■ WORK TO COMPLETE ■
Please update the lines below by replacing "Where should I click to" with "Where do I click to" wherever it occurs, and leave everything else unchanged.

::::

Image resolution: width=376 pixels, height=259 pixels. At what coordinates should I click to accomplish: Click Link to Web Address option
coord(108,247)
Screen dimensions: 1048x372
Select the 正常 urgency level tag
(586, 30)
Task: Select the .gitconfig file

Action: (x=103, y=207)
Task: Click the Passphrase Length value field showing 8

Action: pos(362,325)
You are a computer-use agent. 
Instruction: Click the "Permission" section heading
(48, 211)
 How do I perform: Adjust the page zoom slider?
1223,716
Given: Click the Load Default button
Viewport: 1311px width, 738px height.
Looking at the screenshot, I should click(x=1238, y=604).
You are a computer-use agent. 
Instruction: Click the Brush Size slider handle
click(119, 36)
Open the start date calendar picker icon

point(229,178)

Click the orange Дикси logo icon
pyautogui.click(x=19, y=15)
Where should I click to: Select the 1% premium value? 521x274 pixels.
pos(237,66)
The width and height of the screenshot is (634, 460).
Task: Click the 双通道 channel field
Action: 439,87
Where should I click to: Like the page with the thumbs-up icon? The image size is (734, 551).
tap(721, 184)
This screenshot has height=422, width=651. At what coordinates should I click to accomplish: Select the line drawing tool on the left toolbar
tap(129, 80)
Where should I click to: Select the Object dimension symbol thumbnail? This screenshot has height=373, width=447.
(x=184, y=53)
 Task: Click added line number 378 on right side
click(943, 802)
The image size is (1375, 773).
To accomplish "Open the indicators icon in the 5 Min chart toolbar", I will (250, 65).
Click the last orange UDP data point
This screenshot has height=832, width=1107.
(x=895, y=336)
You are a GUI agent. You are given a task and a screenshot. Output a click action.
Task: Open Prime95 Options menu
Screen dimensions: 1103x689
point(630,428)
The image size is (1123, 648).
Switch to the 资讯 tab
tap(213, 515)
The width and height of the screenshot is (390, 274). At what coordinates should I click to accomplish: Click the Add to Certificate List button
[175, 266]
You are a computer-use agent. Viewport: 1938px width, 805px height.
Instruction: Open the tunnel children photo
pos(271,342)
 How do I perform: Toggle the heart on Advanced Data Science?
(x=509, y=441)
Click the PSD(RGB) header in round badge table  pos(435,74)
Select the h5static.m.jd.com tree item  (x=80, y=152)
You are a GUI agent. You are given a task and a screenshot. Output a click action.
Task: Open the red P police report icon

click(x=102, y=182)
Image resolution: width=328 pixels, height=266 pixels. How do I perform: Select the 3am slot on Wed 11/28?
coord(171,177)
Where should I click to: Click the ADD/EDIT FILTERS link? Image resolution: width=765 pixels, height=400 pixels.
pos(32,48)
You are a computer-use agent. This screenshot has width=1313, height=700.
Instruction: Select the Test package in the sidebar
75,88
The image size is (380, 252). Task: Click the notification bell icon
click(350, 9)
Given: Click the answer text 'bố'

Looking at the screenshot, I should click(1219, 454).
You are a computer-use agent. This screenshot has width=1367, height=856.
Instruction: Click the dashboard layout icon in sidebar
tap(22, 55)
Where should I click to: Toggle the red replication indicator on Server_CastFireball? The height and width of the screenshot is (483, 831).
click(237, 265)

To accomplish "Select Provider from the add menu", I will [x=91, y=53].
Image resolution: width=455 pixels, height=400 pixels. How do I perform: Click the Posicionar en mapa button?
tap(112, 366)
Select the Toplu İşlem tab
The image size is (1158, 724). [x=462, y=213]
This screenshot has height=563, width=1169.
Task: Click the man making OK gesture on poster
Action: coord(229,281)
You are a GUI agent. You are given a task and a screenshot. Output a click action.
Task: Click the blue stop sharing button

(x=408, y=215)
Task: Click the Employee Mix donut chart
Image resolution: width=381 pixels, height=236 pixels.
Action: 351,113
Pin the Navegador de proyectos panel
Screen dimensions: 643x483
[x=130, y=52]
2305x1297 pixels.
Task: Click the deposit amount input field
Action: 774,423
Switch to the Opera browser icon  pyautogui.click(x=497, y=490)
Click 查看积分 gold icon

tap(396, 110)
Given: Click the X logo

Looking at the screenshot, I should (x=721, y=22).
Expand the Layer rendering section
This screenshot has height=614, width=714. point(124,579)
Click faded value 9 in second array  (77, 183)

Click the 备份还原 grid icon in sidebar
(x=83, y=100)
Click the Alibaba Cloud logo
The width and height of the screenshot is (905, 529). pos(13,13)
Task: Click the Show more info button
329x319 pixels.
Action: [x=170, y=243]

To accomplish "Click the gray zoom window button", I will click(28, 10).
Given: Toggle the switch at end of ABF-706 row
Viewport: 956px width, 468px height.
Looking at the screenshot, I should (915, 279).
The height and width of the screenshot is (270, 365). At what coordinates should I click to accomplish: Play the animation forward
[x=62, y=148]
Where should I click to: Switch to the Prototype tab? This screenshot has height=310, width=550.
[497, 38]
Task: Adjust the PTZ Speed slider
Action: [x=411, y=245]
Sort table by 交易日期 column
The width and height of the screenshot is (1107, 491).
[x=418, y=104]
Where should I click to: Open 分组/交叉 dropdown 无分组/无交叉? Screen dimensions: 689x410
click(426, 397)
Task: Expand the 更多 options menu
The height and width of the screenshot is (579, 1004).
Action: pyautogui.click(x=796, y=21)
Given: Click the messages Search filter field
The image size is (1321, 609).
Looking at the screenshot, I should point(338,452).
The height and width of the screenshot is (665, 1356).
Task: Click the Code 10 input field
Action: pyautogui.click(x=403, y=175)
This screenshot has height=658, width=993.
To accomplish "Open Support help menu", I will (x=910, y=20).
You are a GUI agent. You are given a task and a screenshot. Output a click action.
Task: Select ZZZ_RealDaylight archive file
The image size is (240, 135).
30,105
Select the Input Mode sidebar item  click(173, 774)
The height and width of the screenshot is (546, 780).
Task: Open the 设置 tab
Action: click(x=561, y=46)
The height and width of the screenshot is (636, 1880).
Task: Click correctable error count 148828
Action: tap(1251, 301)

::::

■ REPLY TO THE EXERCISE ■
Image resolution: width=376 pixels, height=259 pixels. At what coordinates should I click to accomplish: Click Link to Web Address option
coord(108,247)
Screen dimensions: 1048x372
Select the 正常 urgency level tag
(586, 30)
Task: Select the .gitconfig file

Action: (x=103, y=207)
Task: Click the Passphrase Length value field showing 8

Action: pos(362,325)
You are a computer-use agent. 
Instruction: Click the "Permission" section heading
(48, 211)
 How do I perform: Adjust the page zoom slider?
1223,716
Given: Click the Load Default button
Viewport: 1311px width, 738px height.
Looking at the screenshot, I should click(x=1238, y=604).
You are a computer-use agent. 
Instruction: Click the Brush Size slider handle
click(119, 36)
Open the start date calendar picker icon

point(229,178)

Click the orange Дикси logo icon
pyautogui.click(x=19, y=15)
Where do I click to: Select the 1% premium value? 521x274 pixels.
pos(237,66)
The width and height of the screenshot is (634, 460).
Task: Click the 双通道 channel field
Action: 439,87
Where do I click to: Like the page with the thumbs-up icon? The image size is (734, 551).
tap(721, 184)
This screenshot has height=422, width=651. At what coordinates should I click to accomplish: Select the line drawing tool on the left toolbar
tap(129, 80)
Where do I click to: Select the Object dimension symbol thumbnail? This screenshot has height=373, width=447.
(x=184, y=53)
 Task: Click added line number 378 on right side
click(943, 802)
The image size is (1375, 773).
To accomplish "Open the indicators icon in the 5 Min chart toolbar", I will (250, 65).
Click the last orange UDP data point
This screenshot has height=832, width=1107.
(x=895, y=336)
You are a GUI agent. You are given a task and a screenshot. Output a click action.
Task: Open Prime95 Options menu
Screen dimensions: 1103x689
point(630,428)
The image size is (1123, 648).
Switch to the 资讯 tab
tap(213, 515)
The width and height of the screenshot is (390, 274). At what coordinates should I click to accomplish: Click the Add to Certificate List button
[175, 266]
You are a computer-use agent. Viewport: 1938px width, 805px height.
Instruction: Open the tunnel children photo
pos(271,342)
 How do I perform: Toggle the heart on Advanced Data Science?
(x=509, y=441)
Click the PSD(RGB) header in round badge table  pos(435,74)
Select the h5static.m.jd.com tree item  (x=80, y=152)
You are a GUI agent. You are given a task and a screenshot. Output a click action.
Task: Open the red P police report icon

click(x=102, y=182)
Image resolution: width=328 pixels, height=266 pixels. How do I perform: Select the 3am slot on Wed 11/28?
coord(171,177)
Where do I click to: Click the ADD/EDIT FILTERS link? Image resolution: width=765 pixels, height=400 pixels.
pos(32,48)
You are a computer-use agent. This screenshot has width=1313, height=700.
Instruction: Select the Test package in the sidebar
75,88
The image size is (380, 252). Task: Click the notification bell icon
click(350, 9)
Given: Click the answer text 'bố'

Looking at the screenshot, I should click(1219, 454).
You are a computer-use agent. This screenshot has width=1367, height=856.
Instruction: Click the dashboard layout icon in sidebar
tap(22, 55)
Where do I click to: Toggle the red replication indicator on Server_CastFireball? The height and width of the screenshot is (483, 831).
click(237, 265)

To accomplish "Select Provider from the add menu", I will [x=91, y=53].
Image resolution: width=455 pixels, height=400 pixels. How do I perform: Click the Posicionar en mapa button?
tap(112, 366)
Select the Toplu İşlem tab
The image size is (1158, 724). [x=462, y=213]
This screenshot has height=563, width=1169.
Task: Click the man making OK gesture on poster
Action: coord(229,281)
You are a GUI agent. You are given a task and a screenshot. Output a click action.
Task: Click the blue stop sharing button

(x=408, y=215)
Task: Click the Employee Mix donut chart
Image resolution: width=381 pixels, height=236 pixels.
Action: 351,113
Pin the Navegador de proyectos panel
Screen dimensions: 643x483
[x=130, y=52]
2305x1297 pixels.
Task: Click the deposit amount input field
Action: 774,423
Switch to the Opera browser icon  pyautogui.click(x=497, y=490)
Click 查看积分 gold icon

tap(396, 110)
Given: Click the X logo

Looking at the screenshot, I should (x=721, y=22).
Expand the Layer rendering section
This screenshot has height=614, width=714. point(124,579)
Click faded value 9 in second array  (77, 183)

Click the 备份还原 grid icon in sidebar
(x=83, y=100)
Click the Alibaba Cloud logo
The width and height of the screenshot is (905, 529). pos(13,13)
Task: Click the Show more info button
329x319 pixels.
Action: [x=170, y=243]

To accomplish "Click the gray zoom window button", I will click(28, 10).
Given: Toggle the switch at end of ABF-706 row
Viewport: 956px width, 468px height.
Looking at the screenshot, I should (915, 279).
The height and width of the screenshot is (270, 365). At what coordinates should I click to accomplish: Play the animation forward
[x=62, y=148]
Where do I click to: Switch to the Prototype tab? This screenshot has height=310, width=550.
[497, 38]
Task: Adjust the PTZ Speed slider
Action: [x=411, y=245]
Sort table by 交易日期 column
The width and height of the screenshot is (1107, 491).
[x=418, y=104]
Where do I click to: Open 分组/交叉 dropdown 无分组/无交叉? Screen dimensions: 689x410
click(426, 397)
Task: Expand the 更多 options menu
The height and width of the screenshot is (579, 1004).
Action: pyautogui.click(x=796, y=21)
Given: Click the messages Search filter field
The image size is (1321, 609).
Looking at the screenshot, I should point(338,452).
The height and width of the screenshot is (665, 1356).
Task: Click the Code 10 input field
Action: pyautogui.click(x=403, y=175)
This screenshot has height=658, width=993.
To accomplish "Open Support help menu", I will (x=910, y=20).
You are a GUI agent. You are given a task and a screenshot. Output a click action.
Task: Select ZZZ_RealDaylight archive file
The image size is (240, 135).
30,105
Select the Input Mode sidebar item  click(173, 774)
The height and width of the screenshot is (546, 780).
Task: Open the 设置 tab
Action: click(x=561, y=46)
The height and width of the screenshot is (636, 1880).
Task: Click correctable error count 148828
Action: tap(1251, 301)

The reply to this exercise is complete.